● **Work to complete**: Every line of the records below that holds the word "computer" should be copied out.
▼
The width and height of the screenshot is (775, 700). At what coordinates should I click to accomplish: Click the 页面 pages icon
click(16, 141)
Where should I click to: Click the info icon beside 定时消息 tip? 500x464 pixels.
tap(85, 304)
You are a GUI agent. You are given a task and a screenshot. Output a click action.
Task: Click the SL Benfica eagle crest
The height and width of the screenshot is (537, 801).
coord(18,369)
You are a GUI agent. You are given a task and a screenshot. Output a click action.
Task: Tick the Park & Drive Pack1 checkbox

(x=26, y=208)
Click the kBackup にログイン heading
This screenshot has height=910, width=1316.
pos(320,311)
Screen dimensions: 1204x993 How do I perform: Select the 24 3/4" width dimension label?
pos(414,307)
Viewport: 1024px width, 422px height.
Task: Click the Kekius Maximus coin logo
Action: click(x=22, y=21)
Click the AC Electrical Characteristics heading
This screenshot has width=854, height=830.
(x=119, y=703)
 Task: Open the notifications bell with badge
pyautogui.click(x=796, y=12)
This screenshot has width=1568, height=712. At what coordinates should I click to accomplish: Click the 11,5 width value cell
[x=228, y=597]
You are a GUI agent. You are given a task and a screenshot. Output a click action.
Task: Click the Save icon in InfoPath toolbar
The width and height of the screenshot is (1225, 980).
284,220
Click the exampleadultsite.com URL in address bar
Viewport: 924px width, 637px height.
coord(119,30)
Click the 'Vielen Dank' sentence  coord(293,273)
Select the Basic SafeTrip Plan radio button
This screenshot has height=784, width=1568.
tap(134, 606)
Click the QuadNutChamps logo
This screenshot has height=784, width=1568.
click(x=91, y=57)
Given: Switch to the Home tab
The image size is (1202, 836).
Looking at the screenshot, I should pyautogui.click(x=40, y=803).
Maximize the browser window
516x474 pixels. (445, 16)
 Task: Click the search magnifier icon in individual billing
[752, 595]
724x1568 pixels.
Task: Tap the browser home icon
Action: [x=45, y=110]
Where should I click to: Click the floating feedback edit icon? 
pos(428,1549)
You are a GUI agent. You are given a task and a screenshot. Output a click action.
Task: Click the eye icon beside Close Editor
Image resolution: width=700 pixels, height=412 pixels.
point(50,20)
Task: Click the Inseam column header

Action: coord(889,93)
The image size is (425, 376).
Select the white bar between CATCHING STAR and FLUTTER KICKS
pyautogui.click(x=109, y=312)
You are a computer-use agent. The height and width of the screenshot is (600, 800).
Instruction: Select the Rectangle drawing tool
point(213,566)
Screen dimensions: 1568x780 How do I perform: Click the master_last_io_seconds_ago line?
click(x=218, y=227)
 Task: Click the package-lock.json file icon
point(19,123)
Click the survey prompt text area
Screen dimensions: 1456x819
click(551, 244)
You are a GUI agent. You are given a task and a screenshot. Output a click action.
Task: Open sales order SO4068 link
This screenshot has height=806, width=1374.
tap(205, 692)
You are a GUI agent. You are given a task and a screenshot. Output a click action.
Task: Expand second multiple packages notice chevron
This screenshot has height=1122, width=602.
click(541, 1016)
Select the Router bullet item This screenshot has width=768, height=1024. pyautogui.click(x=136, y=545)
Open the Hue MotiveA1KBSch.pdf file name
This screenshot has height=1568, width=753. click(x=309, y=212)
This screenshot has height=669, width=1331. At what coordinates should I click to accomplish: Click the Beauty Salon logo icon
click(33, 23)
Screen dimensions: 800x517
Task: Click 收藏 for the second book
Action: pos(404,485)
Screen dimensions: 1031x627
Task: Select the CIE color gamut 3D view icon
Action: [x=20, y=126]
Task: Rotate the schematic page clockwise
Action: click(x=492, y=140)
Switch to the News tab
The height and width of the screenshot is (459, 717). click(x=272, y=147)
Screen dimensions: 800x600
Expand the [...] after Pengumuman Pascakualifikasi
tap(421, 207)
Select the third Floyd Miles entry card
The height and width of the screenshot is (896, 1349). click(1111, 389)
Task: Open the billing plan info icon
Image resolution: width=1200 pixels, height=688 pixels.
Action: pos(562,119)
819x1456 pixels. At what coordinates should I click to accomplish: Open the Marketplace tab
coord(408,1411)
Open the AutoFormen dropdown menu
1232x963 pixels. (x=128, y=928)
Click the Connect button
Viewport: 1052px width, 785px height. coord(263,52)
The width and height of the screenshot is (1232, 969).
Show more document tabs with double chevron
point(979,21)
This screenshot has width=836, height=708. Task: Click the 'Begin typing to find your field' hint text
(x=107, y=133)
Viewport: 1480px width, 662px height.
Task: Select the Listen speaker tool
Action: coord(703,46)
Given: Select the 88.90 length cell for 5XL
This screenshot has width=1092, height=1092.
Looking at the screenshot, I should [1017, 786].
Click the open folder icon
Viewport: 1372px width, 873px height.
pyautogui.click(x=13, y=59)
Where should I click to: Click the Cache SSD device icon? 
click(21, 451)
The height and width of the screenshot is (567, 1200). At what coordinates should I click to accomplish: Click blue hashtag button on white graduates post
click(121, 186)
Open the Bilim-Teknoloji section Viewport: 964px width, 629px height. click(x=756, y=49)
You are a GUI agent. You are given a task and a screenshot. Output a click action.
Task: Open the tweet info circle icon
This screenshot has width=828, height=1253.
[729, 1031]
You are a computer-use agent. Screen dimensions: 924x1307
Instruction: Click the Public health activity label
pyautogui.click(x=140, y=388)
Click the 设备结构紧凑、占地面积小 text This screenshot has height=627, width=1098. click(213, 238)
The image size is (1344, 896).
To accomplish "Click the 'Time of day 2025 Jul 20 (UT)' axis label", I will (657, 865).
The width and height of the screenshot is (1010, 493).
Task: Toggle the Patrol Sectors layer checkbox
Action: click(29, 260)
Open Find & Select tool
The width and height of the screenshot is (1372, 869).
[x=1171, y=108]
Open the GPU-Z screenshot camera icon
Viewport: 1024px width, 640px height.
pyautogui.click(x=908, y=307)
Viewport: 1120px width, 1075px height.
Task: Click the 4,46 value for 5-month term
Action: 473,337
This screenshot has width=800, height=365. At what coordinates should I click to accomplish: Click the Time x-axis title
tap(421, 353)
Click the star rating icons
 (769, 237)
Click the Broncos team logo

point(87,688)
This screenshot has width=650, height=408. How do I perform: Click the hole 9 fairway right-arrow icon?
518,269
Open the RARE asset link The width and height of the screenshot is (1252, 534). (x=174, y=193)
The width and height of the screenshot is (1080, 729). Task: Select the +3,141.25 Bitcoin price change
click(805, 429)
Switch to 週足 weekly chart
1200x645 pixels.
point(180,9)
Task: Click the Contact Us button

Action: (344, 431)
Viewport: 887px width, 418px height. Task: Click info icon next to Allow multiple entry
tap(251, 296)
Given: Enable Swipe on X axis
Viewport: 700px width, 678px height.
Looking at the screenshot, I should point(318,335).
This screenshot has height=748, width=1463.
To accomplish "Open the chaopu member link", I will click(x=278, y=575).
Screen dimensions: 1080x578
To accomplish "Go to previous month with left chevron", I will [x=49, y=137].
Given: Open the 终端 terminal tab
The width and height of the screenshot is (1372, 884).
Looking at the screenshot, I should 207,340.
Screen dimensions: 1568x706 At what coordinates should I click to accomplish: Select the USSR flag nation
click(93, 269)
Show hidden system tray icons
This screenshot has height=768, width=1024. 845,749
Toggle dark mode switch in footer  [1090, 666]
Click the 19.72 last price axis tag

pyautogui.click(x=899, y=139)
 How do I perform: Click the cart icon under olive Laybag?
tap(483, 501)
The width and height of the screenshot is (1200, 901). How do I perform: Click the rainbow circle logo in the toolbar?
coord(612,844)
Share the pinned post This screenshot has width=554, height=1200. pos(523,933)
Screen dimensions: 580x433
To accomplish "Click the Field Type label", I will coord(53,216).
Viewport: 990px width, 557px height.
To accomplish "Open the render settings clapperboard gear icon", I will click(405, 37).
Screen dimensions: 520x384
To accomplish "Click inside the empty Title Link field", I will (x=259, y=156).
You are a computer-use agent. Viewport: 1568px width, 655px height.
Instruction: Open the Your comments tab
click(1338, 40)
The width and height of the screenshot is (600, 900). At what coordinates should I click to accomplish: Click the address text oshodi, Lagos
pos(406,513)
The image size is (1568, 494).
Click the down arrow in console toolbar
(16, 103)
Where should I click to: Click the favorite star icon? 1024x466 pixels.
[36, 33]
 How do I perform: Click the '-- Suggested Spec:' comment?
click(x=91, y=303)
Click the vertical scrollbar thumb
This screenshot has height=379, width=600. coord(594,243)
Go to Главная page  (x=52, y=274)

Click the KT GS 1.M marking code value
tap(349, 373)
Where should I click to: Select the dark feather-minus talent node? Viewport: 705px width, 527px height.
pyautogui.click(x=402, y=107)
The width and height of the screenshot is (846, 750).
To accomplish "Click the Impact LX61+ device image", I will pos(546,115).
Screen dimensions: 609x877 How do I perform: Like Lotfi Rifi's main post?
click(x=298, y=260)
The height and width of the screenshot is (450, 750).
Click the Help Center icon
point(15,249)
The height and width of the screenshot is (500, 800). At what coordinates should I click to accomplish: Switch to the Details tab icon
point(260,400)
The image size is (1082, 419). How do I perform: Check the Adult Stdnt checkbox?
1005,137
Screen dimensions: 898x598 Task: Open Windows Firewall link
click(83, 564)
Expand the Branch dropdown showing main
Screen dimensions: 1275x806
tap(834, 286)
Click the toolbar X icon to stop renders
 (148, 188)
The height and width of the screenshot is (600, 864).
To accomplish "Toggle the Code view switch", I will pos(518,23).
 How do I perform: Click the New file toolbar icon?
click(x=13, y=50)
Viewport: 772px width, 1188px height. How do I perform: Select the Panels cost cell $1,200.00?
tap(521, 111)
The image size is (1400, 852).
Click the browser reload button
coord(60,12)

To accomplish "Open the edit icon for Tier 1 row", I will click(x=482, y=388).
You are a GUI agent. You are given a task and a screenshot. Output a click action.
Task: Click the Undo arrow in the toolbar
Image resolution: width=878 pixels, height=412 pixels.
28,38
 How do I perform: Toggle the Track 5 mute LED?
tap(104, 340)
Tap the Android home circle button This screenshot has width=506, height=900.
▲
● **Result of this exercise**:
You are a computer-use agent. The height and width of the screenshot is (600, 800).
You are a computer-use agent. Screen dimensions: 924x1307
You are a computer-use agent. Viewport: 1568px width, 655px height.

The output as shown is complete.